Ну что за несерьёзный, детский подход? «Хватит». Какой «хватит»?! Когда прёт — значит, надо херачить, пока Рома с Иствудом не побегут к создателям, умолять, чтобы их перезагрузили в виде тараканов.
— А как ты определяешь, какие картины писать? — спросила Сандра.
Планировка дома художника совпадала с моей. Внизу была здоровенная студия, в ней мы, собственно, и тусили. Но, несмотря на обилие места, работал Дерек явно не здесь.

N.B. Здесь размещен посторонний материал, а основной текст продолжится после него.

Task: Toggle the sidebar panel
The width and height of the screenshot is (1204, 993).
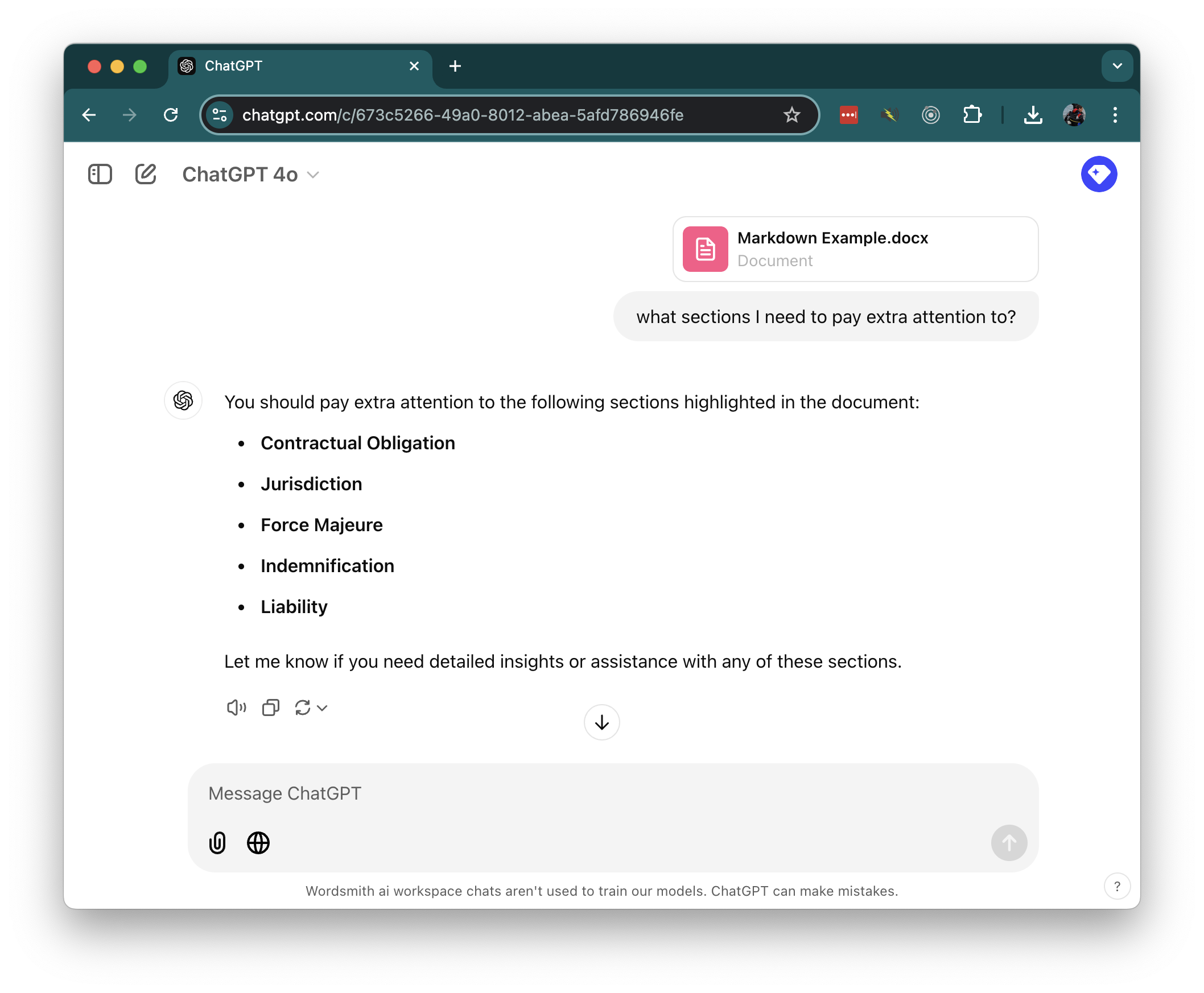Action: [x=100, y=174]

Здесь картины только на стенах висели, готовые уже.
— Никак не определяю, — удивился Дерек вопросу. — Пишу то, что мне хочется.
— Слышь! — воскликнул я, красноречиво ткнув в Дерека пальцем. — Вот и всех делов, я ж говорил. Из-за тебя только репетицию пропускаю, эх…
— Погоди, — отмахнулась Сандра и внимательно посмотрела на Дерека. — Скажи, Дерек, а ты чувствуешь единство со своей целевой аудиторией?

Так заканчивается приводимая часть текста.